▶ _Given passage_
Tuesday, March 26, 2019

The Lynch Meditations -20


Disney Presents
A David Lynch Film
The Straight Story
. . .
. . .
. . .
A David Lynch movie produced by Disney?
Does this mean that the characters in this film are owned by Disney?
Will these characters and their world appear in the next Kingdom Hearts?
Probably not 3, but surely there will be a Kingdom Hearts 4, right?
Got to be.
Got to be.
There needs to be a final boss fight between Richard Farnsworth on his riding lawn mower and Sephiroth.
Mr. Farnsworth’s Limit Break attack could be throwing his riding lawn mower at his enemy,
getting a bead on it with his shotgun,
blasting it with his shotgun,
causing the riding lawn mower to explode in spectacular fashion,
and inflicting 9999 damage upon the targeted foe.
Once you've leveled up, you upgrade to a tractor and a portable rail gun.


Although,
as I understand it,
Kingdom Hearts 3 de-emphasizes the Final Fantasy characters and world-building.
So Sephiroth probably won’t be there for a battle royale.
But he could be.
Disney could make this happen.
If they wanted to . . . and why wouldn’t they want this?

▶ _Given information_
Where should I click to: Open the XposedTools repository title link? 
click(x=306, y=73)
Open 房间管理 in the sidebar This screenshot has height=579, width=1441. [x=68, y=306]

▶ _Set of tasks_
**A)** Print the part of the Lynch Meditations post from "There needs to" up to and including "he could be.".
**B)** Carry on the Lynch Meditations post about The Straight Story, picking up after its last sentence.

▶ _Answers below_
**A)**
There needs to be a final boss fight between Richard Farnsworth on his riding lawn mower and Sephiroth.
Mr. Farnsworth’s Limit Break attack could be throwing his riding lawn mower at his enemy,
getting a bead on it with his shotgun,
blasting it with his shotgun,
causing the riding lawn mower to explode in spectacular fashion,
and inflicting 9999 damage upon the targeted foe.
Once you've leveled up, you upgrade to a tractor and a portable rail gun.


Although,
as I understand it,
Kingdom Hearts 3 de-emphasizes the Final Fantasy characters and world-building.
So Sephiroth probably won’t be there for a battle royale.
But he could be.

**B)**
Twin Peaks is back in a big way . . . made a big cult splash . . .


. . .


. . .


. . . you ought to know where I’m going with this.


Disney buys Twin Peaks.
Lock. Stock. And the  goddamn barrel.
Kingdom Hearts 4 gets to have Sephiroth merged with Killer Bob.
Farnsworth gets his shotgun exploded riding lawn mower Limit Break gimmick.
Everything becomes as purest gold.


I don’t remember when I first watched The Straight Story, but it was on DVD, and I don’t think it had any chapter breaks, which was a creative choice by Lynch, who doesn’t want you to skip around while watching his movie. Lynch tried to enforce this regime on the Inland Empire DVD, but that movie is a super-tough sit, so it ended up with chapters you could skip to and from about like a standard DVD release.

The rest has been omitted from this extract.